Diseases like flu and chickenpox are relatively easy to diagnose. It is known that symptoms like fever, aching limbs, a cough or a characteristic skin rash can be traced back to a specific pathogen. But it is much more difficult to diagnose genetic diseases at an early stage – partly because a gene mutation can lead to symptoms of varying severity, but also because their clinical manifestations often differ. In the past, some were not linked to genetic variations at all, which meant hereditary diseases remained unidentified. Even today, people with these diseases must often make numerous visits to an array of specialists until they receive an accurate diagnosis of their condition.
HPO: a computational resource for diagnosing rare hereditary diseases
In 2008, the medical researcher and genome expert Peter N. Robinson developed the Human Phenotype Ontology (HPO), a standardized vocabulary of phenotypic abnormalities encountered in human disease. The database allows users to match clinical manifestations of diseases with relevant gene mutations and syndromes. This computational resource is continuously updated and currently contains over 13,000 terms and 156,000 annotations to hereditary diseases. Users can employ various applications to search through the data and weight findings based on the information they provide – thus facilitating clinical diagnostics.
With the creation of this database, Robinson has laid the foundation for using artificial intelligence to identify and track rare hereditary diseases. He is a pioneer in computational phenotype analysis and has been one of the top researchers in the field for many years. He himself has discovered several hereditary diseases associated with single genes. He has also written algorithms that assist in investigating genome and exome sequences and in establishing correlations between clinical manifestations and gene mutations. The next step is to bridge the gap between data science and applied medicine.

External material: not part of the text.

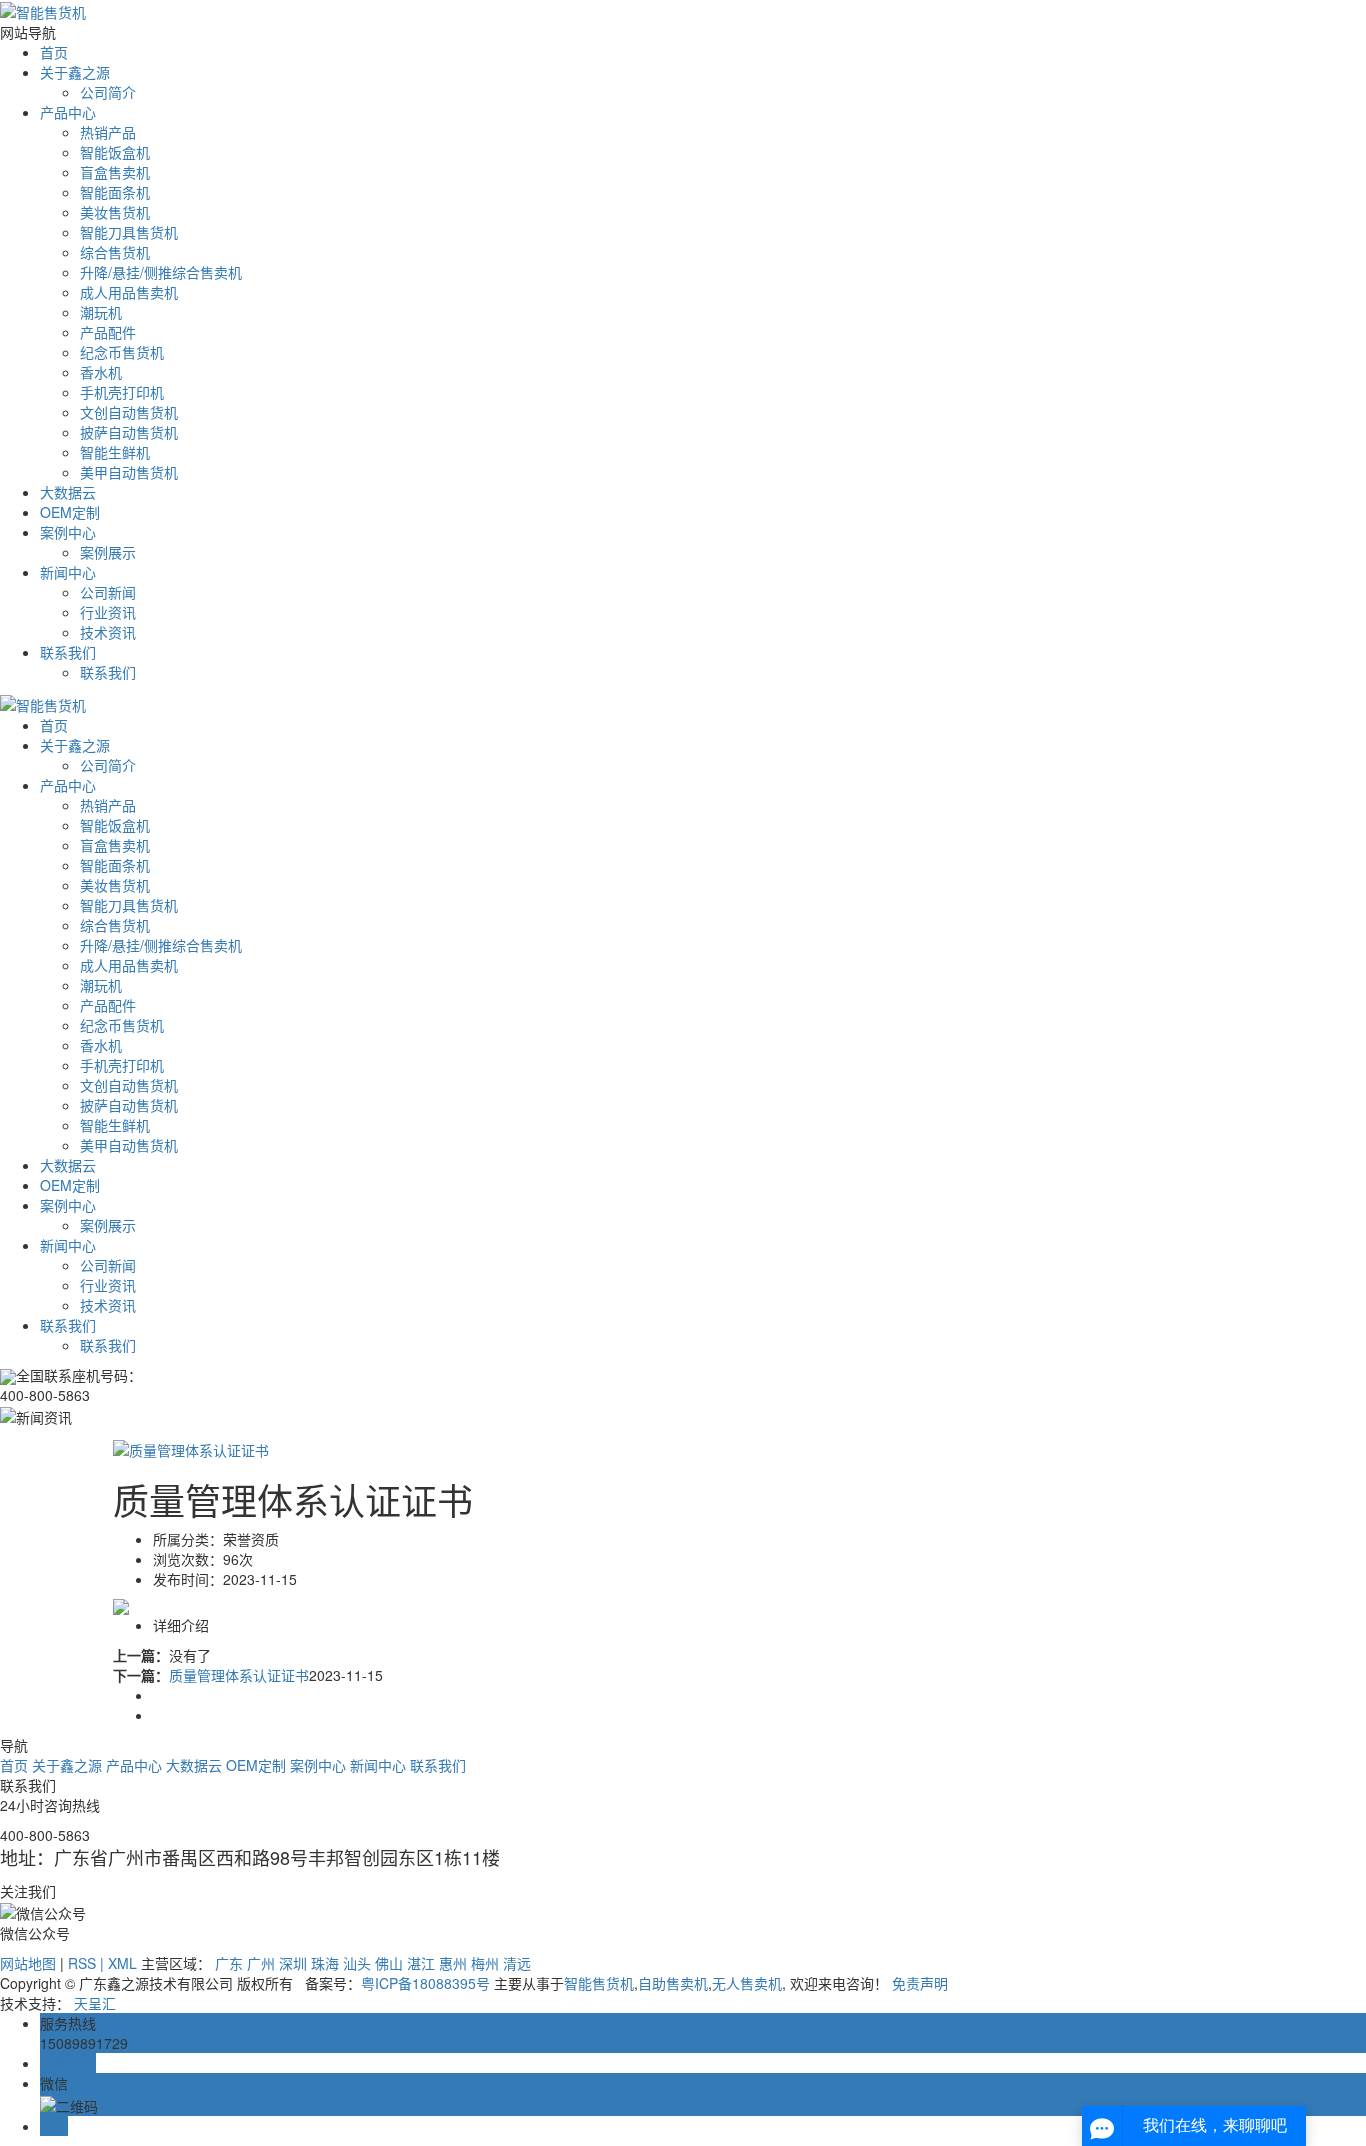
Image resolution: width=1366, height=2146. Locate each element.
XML (122, 1963)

Leveraging big data for personalized precision medicine
Closing this gap is precisely what Robinson seeks to do at the BIH. “We want to combine clinical and genomic information from large cohorts and use this wealth of data to categorize patients into subgroups who, due to similar molecular pathways, have a similar disease progression and may therefore respond to the same treatment,” says Robinson. “In the clinic, patients categorized in this way could be offered the most effective treatment for their specific condition, which would be an important step toward personalized precision medicine.” Robinson also wants to use his expertise in computer modeling and clinical and phenotypic data analysis to develop and expand decision support software that physicians can use to diagnose and treat patients.
“In Peter N. Robinson, the Berlin Institute of Health at Charité (BIH) is gaining an excellent protagonist in translational bioinformatics research,” says Prof. Christopher Baum, Scientific Director of the BIH and Chief Translational Research Officer of Charité – Universitätsmedizin Berlin. “He will have a major impact on the field of digital medicine at the BIH and beyond, and through his exceptional scientific and medical career, he will be a role model for the next generation of clinical researchers. His approach is translational through and through and is typified by strong international networks. By harnessing bioinformatics and data science, Robinson is developing resources that help guide physicians’ treatment decisions in the clinic and pave the way for patients to receive customized treatments. That makes him a perfect fit for the BIH and our motto, ‘Turning research into health.’”
From Charité to the USA and back again
Peter N. Robinson studied mathematics and computer science at Columbia University, New York City, USA, and medicine at the University of Pennsylvania, Philadelphia, USA. In 2000, he completed his training in pediatrics at Charité – Universitätsmedizin Berlin. During his first stint at Charité, he held a professorship in medical genomics at the Institute of Medical Genetics and Human Genetics, while also serving as a fellow at the Berlin-based Max Planck Institute for Molecular Genetics and a co-opted professor at the Institute for Bioinformatics at Freie Universität Berlin. In 2016, he moved to The Jackson Laboratory for Genomic Medicine in Farmington, Connecticut, USA, where he is Professor of Computational Biology.
Humboldt Professorships for excellent researchers
The Alexander von Humboldt Professorship is the most highly-endowed research award in Germany and draws top international researchers to German universities. The Humboldt Professorship is funded by the Federal Ministry of Education and Research. It enables the holder to conduct long-term, forward-looking research at universities and research institutions in this country and makes a sustainable contribution to Germany’s ability to compete internationally as a location for research. Since 2008, up to ten Humboldt Professorships have been granted every year as part of the International Research Fund for Germany. In 2020, additional Alexander von Humboldt Professorships for Artificial Intelligence (AI) were created.